OMAHA, Neb. — Three times in the past four years, Nebraska prosecutors have sought death sentences, and each time they have been successful. Within a couple months, two more people convicted of a grisly murder could also be sentenced to death.
But as the state adds to its death row population, the lawyers, judges and prison officials who oversee Nebraska's system of capital punishment largely ignore the fact that the state has no lethal injection drugs and very likely won't get any for years, if ever. Those sentenced to death have a better chance of dying of natural causes than being executed.
While the nation remains divided over capital punishment, Nebraska stands out for its peculiar version of the institution: it's still wedded to the idea of executing prisoners, just not the practical part of doing it. The state is among a handful caught in a law vs. reality netherworld as legislatures and activists wrestle over how the issue will eventually play out.
As the Rev. Stephen Griffith, a leading anti-death penalty activist, put it, "We're being duplicitous, really. We say Nebraska has a death penalty when, functionally, we don't."
Twenty seven states allow capital punishment, but many have struggled in recent years to obtain the drugs used to execute inmates because most manufacturers now refuse to openly supply them. While 12 other states responded to the hesitancy by keeping their suppliers secret, Nebraska's Supreme Court threw out its secrecy policy after the state used it to execute an inmate in 2018.
Corrections director Scott Frakes told a legislative committee that unless Nebraska is allowed to hide supplier names, the state likely would never be able to obtain the necessary drugs.
"Once we get done with the trial and sentencing, it's kind of off our shoulders," said Douglas County Attorney Don Kleine, who has sent four men to death row during his 14-year tenure, none of whom have been executed. "Certainly, it seems to be the case right now that the state doesn't have the wherewithal to carry it out."
The stand-off over execution drugs reflects a longstanding ambivalence toward capital punishment in Nebraska. Even before the drug issue, the state didn't carry many executions, and legislators in 2015 voted to abolish the death penalty, in part because it costs the state an estimated $15 million annually to prosecute and offer special housing to death row inmates.
But after Gov. Pete Ricketts helped pay for a petition drive to put the issue on the ballot, voters overwhelmingly reinstated the death penalty.
Matt Maly, a conservative activist who opposes capital punishment on moral and fiscal grounds, said many Nebraskans still support capital punishment, but they're not especially passionate about the issue. Given that, politicians are willing to keep it on the books but not actually carry out executions.
"It's not something you're hearing about in coffee shops or grocery stores," Maly said. "The legislature could have said, 'Let's do what it takes to make this happen,' but they don't have the will to do that."
Still, the end of executions doesn't mean an end to the death penalty process.
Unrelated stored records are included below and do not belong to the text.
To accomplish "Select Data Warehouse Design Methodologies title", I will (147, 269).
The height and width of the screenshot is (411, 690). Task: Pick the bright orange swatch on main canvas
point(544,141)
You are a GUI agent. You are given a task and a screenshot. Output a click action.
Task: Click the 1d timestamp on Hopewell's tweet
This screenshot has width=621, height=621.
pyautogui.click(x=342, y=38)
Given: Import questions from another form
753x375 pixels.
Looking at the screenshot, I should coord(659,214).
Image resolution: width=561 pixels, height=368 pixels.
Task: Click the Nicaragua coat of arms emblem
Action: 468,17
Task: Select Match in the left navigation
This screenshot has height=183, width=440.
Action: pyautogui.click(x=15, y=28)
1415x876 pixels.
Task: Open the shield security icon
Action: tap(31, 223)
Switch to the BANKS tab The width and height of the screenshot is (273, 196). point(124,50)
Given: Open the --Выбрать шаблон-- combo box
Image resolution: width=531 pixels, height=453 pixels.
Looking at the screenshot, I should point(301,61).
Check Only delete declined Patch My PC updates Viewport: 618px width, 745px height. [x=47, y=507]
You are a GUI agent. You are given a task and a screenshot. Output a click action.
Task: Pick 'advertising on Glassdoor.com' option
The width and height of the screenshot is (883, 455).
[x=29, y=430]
Prosecutors keep seeking death sentences, and judges have condemned three more inmates since the capital punishment reinstatement vote in 2016. Nebraska's death row now has 11 inmates after one died in early April of natural causes.
Nationally, executions have resumed after the struggle over drug supplies but are nearing record lows, according to the Death Penalty Information Center, a group that tracks executions. Seventeen inmates were put to death in 2020, down from a high of 98 in 1999.
Texas and Georgia, both leading death penalty states, now have periodic executions. Tennessee has executed seven inmates in the last three years, including one in 2020. Several states are still working through legal challenges, including Oklahoma, which suspended executions after injection problems in two cases. A few states have given up, like Virginia, which dropped capital punishment in March.
Robert Dunham, the Death Penalty Information Center's executive director, said many states seem to show "inertia" with the death penalty.
"If you have a jurisdiction in which death sentences haven't been imposed, people either forget how to do it or they sort of realize they don't miss it and they don't tend to push for it," he said. "But once they do it and it becomes a part of the culture, they tend to do it again and again and again."
All of Nebraska's current death-row inmates were convicted of either murdering multiple people or a child, and each case includes aggravating factors such as sexual assaults, cover-ups of other crimes or dismembering bodies.
Lancaster County Sheriff Terry Wagner said that if drugs are a problem, lawmakers should consider other execution methods, such as firing squads.
"There are some crimes that are so heinous, so evil, that they deserve the death penalty," Wagner said.
Kleine, the Douglas County attorney, said he'll continue to pursue death sentences out of respect for the voters who chose to keep capital punishment.
"It's not an easy decision to seek the death penalty, but right now it's a law on the books, and if we feel the circumstances are appropriate, that's what we'll do," he said.